The response must consist of the lines from the one holding "You are a GUI" through the final line of the entries, given again exactly and without any pictures.

(Stored records)

===============

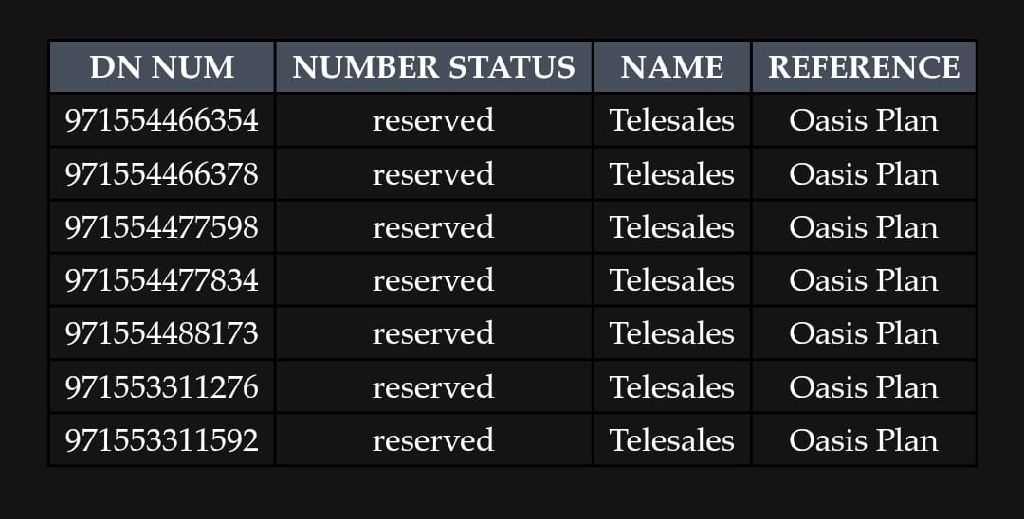
Task: Click reserved status beside 971553311592
Action: pos(433,440)
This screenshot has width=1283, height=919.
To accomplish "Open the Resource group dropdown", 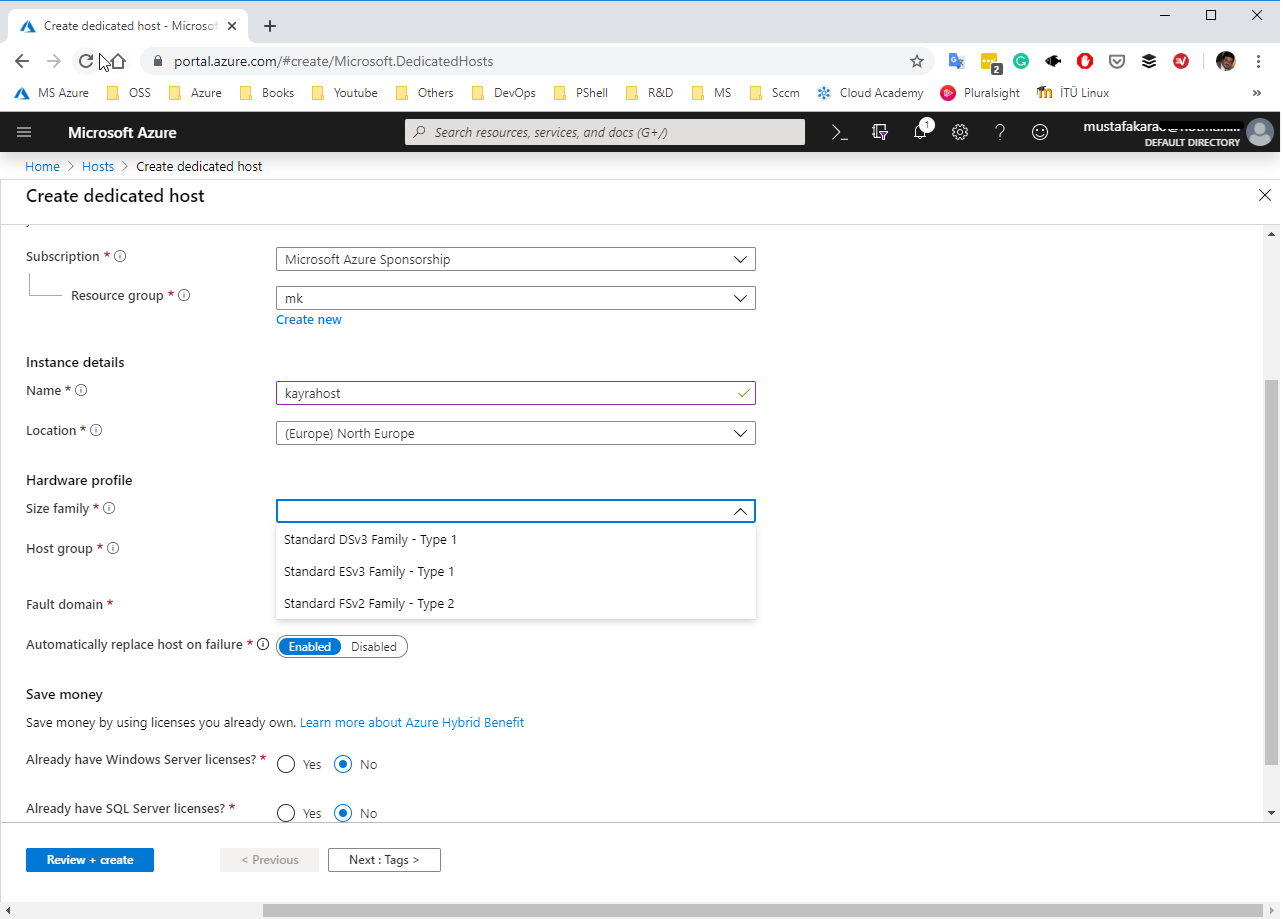I will coord(515,298).
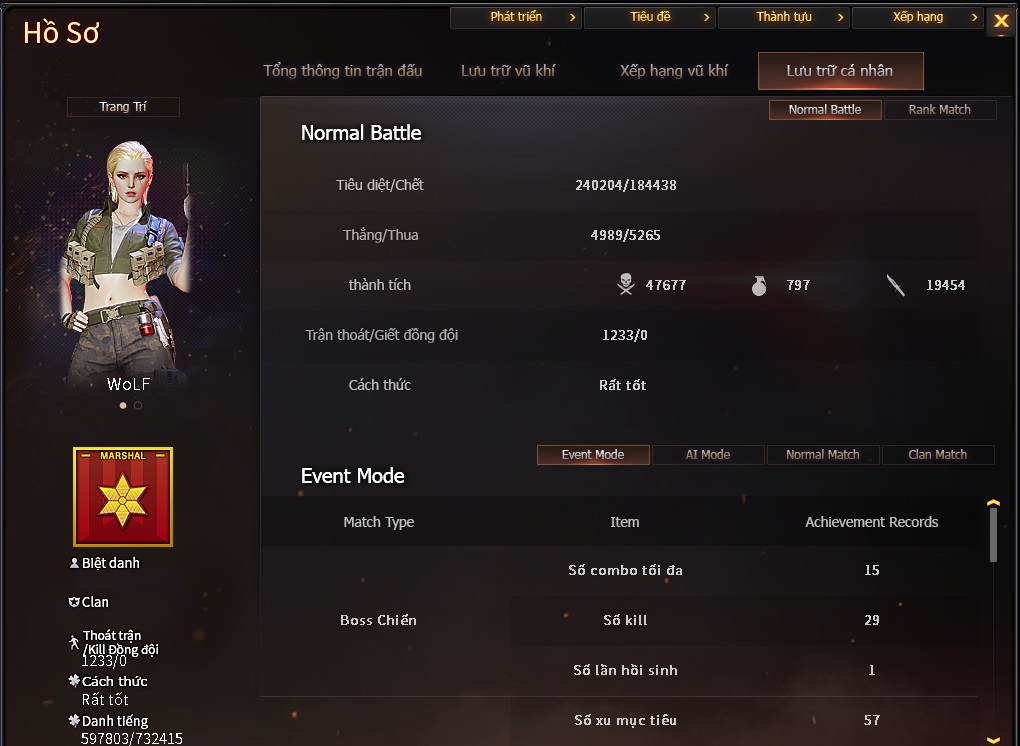This screenshot has width=1020, height=746.
Task: Switch to Lưu trữ vũ khí tab
Action: [508, 71]
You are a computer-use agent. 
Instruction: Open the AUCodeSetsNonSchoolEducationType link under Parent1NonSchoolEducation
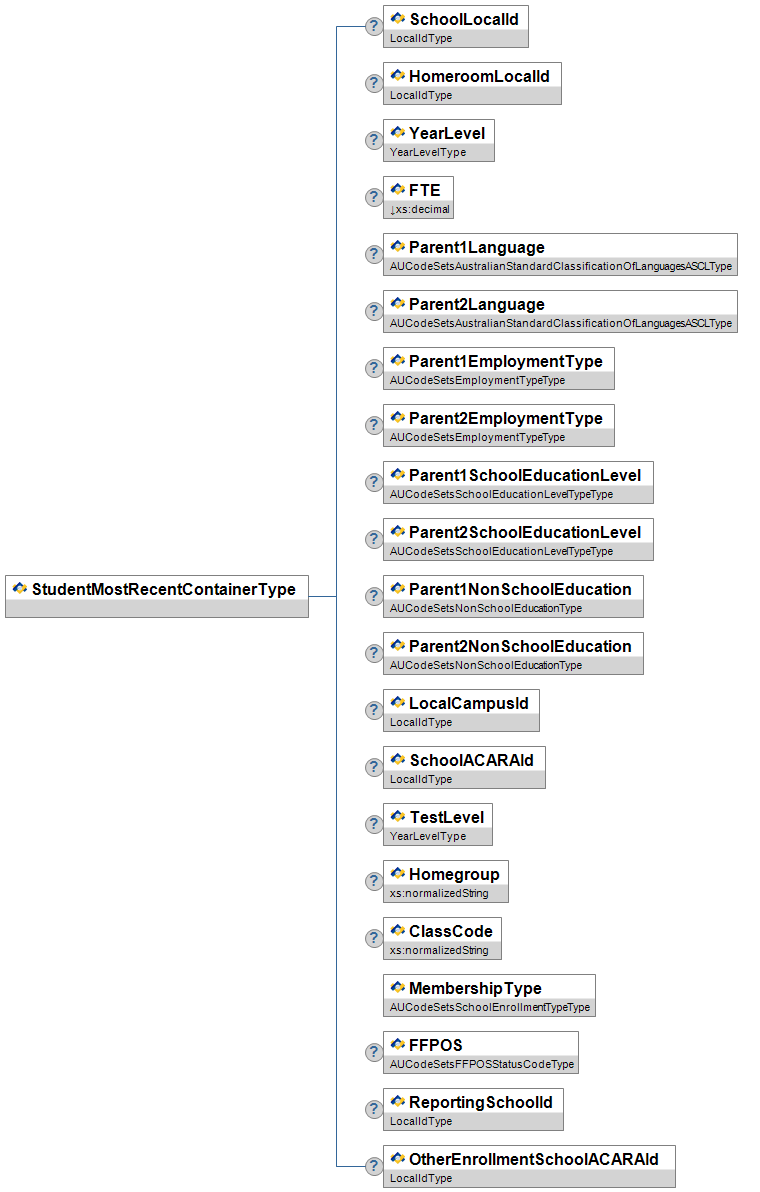pyautogui.click(x=486, y=608)
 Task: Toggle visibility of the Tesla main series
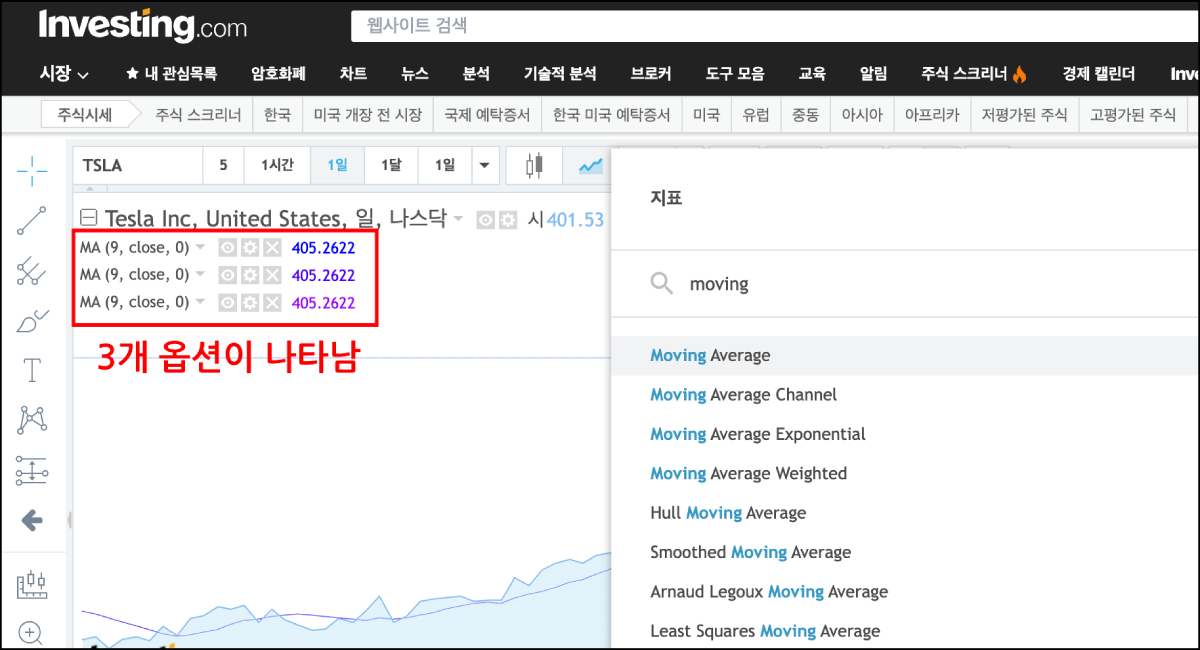tap(483, 219)
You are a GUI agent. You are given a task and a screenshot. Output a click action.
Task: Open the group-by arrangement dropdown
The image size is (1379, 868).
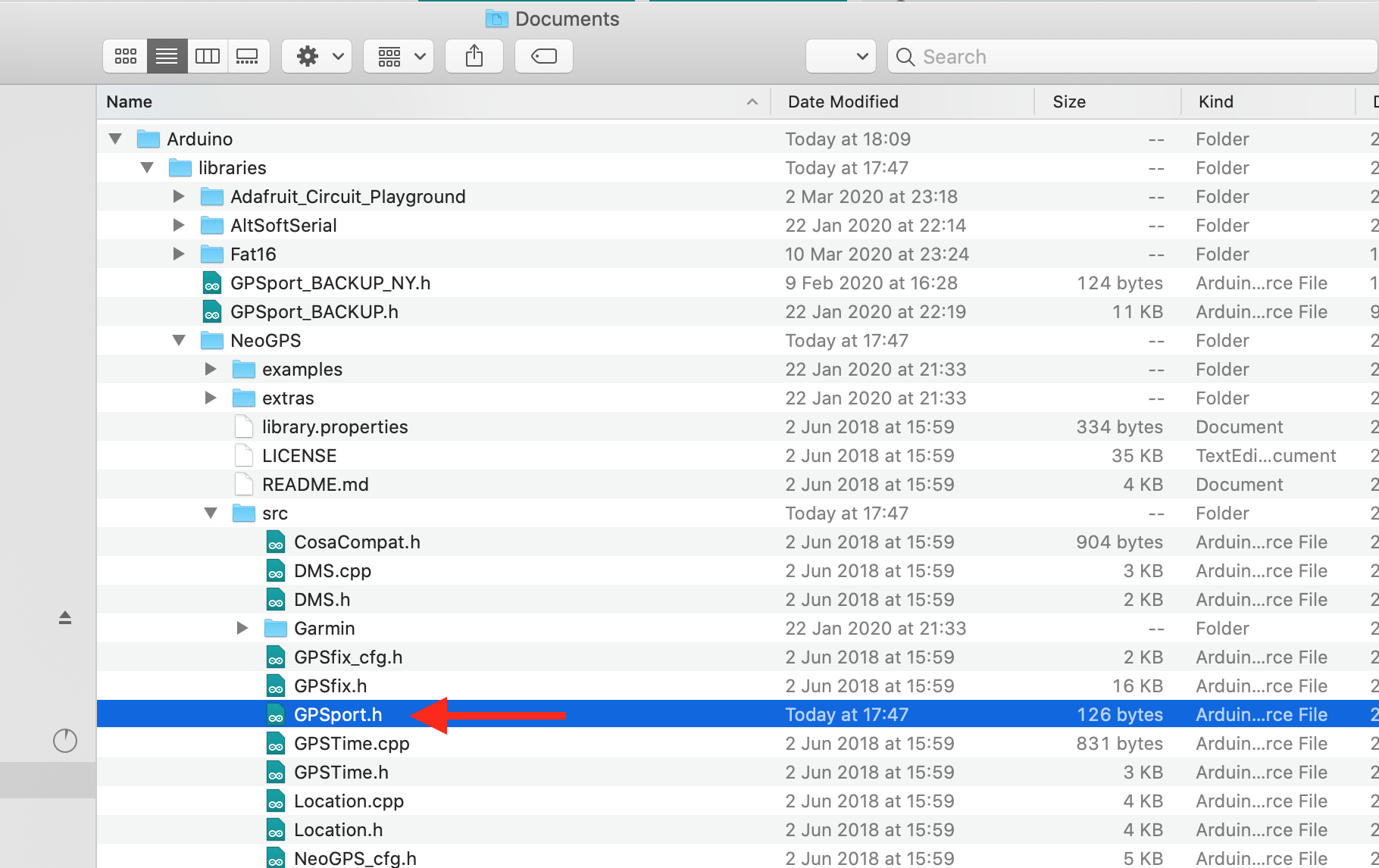coord(399,57)
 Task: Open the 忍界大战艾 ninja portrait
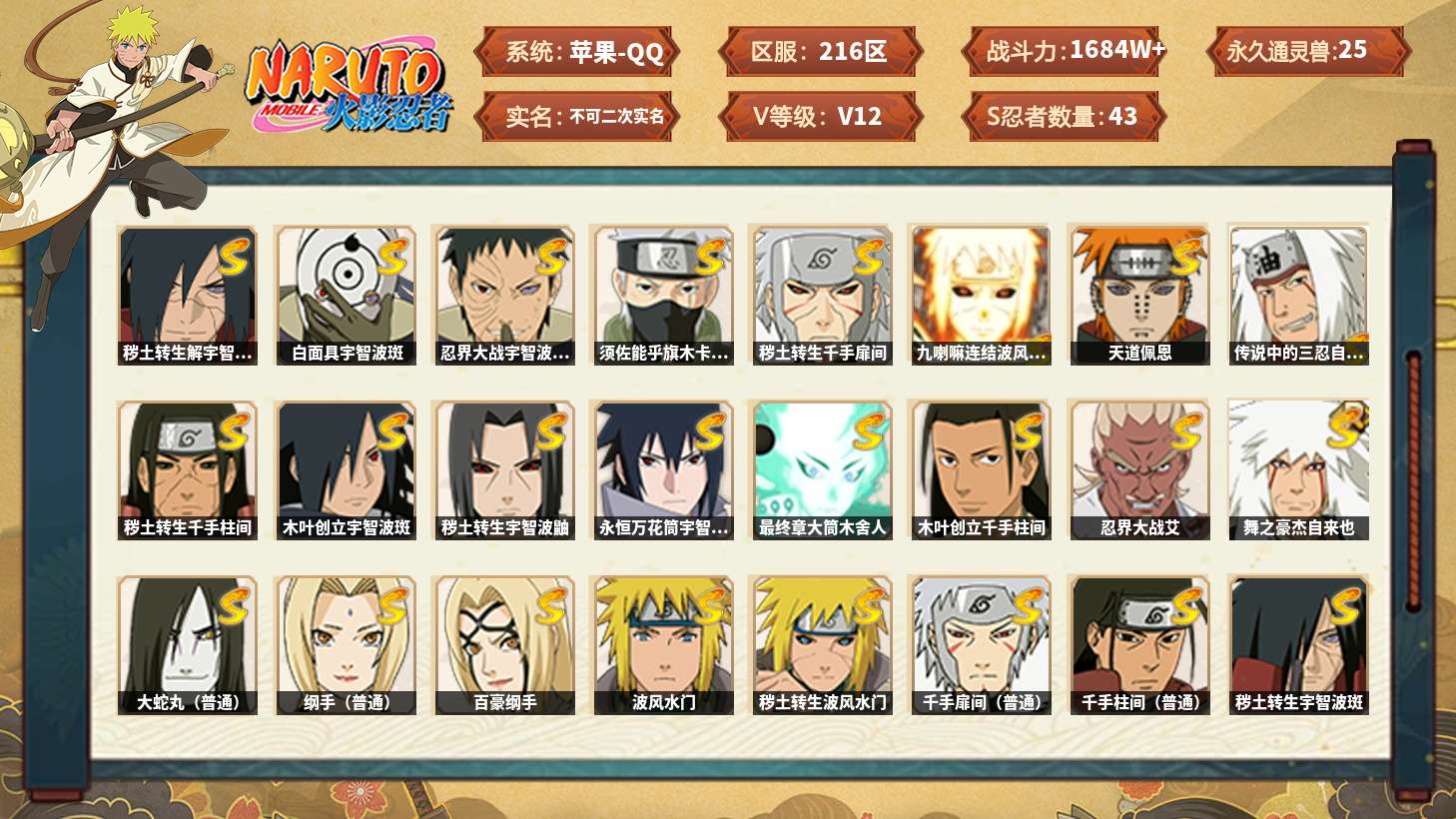(x=1138, y=470)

===============

### Exercise response
You are a GUI agent. You are given a task and a screenshot. Output a click action.
Task: Open the group-by arrangement dropdown
The image size is (1379, 868).
coord(399,57)
 Task: Open the 忍界大战艾 ninja portrait
(x=1138, y=470)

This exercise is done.